__Given request__
Copy the records below word for word, without changing anything.

'''

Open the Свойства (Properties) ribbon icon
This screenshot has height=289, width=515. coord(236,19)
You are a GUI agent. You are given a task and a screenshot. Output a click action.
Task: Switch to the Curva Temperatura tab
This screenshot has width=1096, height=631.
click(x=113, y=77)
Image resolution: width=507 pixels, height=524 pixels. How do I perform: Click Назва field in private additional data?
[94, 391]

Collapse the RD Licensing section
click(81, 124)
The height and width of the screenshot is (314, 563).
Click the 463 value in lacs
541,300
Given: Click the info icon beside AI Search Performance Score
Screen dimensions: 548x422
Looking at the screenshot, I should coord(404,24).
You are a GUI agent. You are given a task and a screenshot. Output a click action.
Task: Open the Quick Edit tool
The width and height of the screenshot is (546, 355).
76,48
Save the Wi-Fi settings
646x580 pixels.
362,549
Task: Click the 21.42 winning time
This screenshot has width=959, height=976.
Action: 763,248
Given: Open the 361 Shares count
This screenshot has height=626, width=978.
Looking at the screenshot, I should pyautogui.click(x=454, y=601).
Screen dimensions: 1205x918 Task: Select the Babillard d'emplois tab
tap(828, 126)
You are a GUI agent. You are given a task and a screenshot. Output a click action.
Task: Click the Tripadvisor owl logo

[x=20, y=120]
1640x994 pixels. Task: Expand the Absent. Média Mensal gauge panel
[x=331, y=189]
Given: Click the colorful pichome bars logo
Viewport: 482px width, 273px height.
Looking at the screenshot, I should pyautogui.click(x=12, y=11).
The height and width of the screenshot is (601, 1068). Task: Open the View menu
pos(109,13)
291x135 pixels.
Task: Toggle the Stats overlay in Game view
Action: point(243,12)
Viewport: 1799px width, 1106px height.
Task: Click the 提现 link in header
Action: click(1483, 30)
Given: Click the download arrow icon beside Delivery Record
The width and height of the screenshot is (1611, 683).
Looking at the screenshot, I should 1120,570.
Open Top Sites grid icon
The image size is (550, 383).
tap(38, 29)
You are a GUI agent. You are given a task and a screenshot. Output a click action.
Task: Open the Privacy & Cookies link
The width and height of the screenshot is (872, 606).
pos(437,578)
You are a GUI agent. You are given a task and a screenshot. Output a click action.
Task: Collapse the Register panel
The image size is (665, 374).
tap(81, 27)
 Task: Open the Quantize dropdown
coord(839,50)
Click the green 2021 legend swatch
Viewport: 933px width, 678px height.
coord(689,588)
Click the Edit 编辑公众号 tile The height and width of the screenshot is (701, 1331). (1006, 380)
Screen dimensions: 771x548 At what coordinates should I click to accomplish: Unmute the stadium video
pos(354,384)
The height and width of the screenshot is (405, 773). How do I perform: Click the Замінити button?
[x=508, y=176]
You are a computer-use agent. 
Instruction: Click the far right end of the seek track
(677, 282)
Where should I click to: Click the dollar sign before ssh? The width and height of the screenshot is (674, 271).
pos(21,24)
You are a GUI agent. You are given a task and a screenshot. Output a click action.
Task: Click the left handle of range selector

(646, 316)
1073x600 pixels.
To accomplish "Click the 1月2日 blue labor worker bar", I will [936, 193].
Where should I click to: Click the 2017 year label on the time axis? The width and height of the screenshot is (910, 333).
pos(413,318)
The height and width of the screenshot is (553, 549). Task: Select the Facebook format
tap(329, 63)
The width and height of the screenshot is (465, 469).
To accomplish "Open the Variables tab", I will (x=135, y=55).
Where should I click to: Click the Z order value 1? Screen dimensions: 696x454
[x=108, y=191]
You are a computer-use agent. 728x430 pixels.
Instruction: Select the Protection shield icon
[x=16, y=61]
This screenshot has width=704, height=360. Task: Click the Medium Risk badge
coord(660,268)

'''

__Written solution__
Open the Свойства (Properties) ribbon icon
This screenshot has height=289, width=515. coord(236,19)
You are a GUI agent. You are given a task and a screenshot. Output a click action.
Task: Switch to the Curva Temperatura tab
This screenshot has width=1096, height=631.
click(x=113, y=77)
Image resolution: width=507 pixels, height=524 pixels. How do I perform: Click Назва field in private additional data?
[94, 391]

Collapse the RD Licensing section
click(81, 124)
The height and width of the screenshot is (314, 563).
Click the 463 value in lacs
541,300
Given: Click the info icon beside AI Search Performance Score
Screen dimensions: 548x422
Looking at the screenshot, I should coord(404,24).
You are a GUI agent. You are given a task and a screenshot. Output a click action.
Task: Open the Quick Edit tool
The width and height of the screenshot is (546, 355).
76,48
Save the Wi-Fi settings
646x580 pixels.
362,549
Task: Click the 21.42 winning time
This screenshot has width=959, height=976.
Action: 763,248
Given: Open the 361 Shares count
This screenshot has height=626, width=978.
Looking at the screenshot, I should pyautogui.click(x=454, y=601).
Screen dimensions: 1205x918 Task: Select the Babillard d'emplois tab
tap(828, 126)
You are a GUI agent. You are given a task and a screenshot. Output a click action.
Task: Click the Tripadvisor owl logo

[x=20, y=120]
1640x994 pixels. Task: Expand the Absent. Média Mensal gauge panel
[x=331, y=189]
Given: Click the colorful pichome bars logo
Viewport: 482px width, 273px height.
Looking at the screenshot, I should pyautogui.click(x=12, y=11).
The height and width of the screenshot is (601, 1068). Task: Open the View menu
pos(109,13)
291x135 pixels.
Task: Toggle the Stats overlay in Game view
Action: point(243,12)
Viewport: 1799px width, 1106px height.
Task: Click the 提现 link in header
Action: click(1483, 30)
Given: Click the download arrow icon beside Delivery Record
The width and height of the screenshot is (1611, 683).
Looking at the screenshot, I should 1120,570.
Open Top Sites grid icon
The image size is (550, 383).
tap(38, 29)
You are a GUI agent. You are given a task and a screenshot. Output a click action.
Task: Open the Privacy & Cookies link
The width and height of the screenshot is (872, 606).
pos(437,578)
You are a GUI agent. You are given a task and a screenshot. Output a click action.
Task: Collapse the Register panel
The image size is (665, 374).
tap(81, 27)
 Task: Open the Quantize dropdown
coord(839,50)
Click the green 2021 legend swatch
Viewport: 933px width, 678px height.
coord(689,588)
Click the Edit 编辑公众号 tile The height and width of the screenshot is (701, 1331). (1006, 380)
Screen dimensions: 771x548 At what coordinates should I click to accomplish: Unmute the stadium video
pos(354,384)
The height and width of the screenshot is (405, 773). How do I perform: Click the Замінити button?
[x=508, y=176]
You are a computer-use agent. 
Instruction: Click the far right end of the seek track
(677, 282)
Where should I click to: Click the dollar sign before ssh? The width and height of the screenshot is (674, 271).
pos(21,24)
You are a GUI agent. You are given a task and a screenshot. Output a click action.
Task: Click the left handle of range selector

(646, 316)
1073x600 pixels.
To accomplish "Click the 1月2日 blue labor worker bar", I will [936, 193].
Where should I click to: Click the 2017 year label on the time axis? The width and height of the screenshot is (910, 333).
pos(413,318)
The height and width of the screenshot is (553, 549). Task: Select the Facebook format
tap(329, 63)
The width and height of the screenshot is (465, 469).
To accomplish "Open the Variables tab", I will (x=135, y=55).
Where should I click to: Click the Z order value 1? Screen dimensions: 696x454
[x=108, y=191]
You are a computer-use agent. 728x430 pixels.
Instruction: Select the Protection shield icon
[x=16, y=61]
This screenshot has width=704, height=360. Task: Click the Medium Risk badge
coord(660,268)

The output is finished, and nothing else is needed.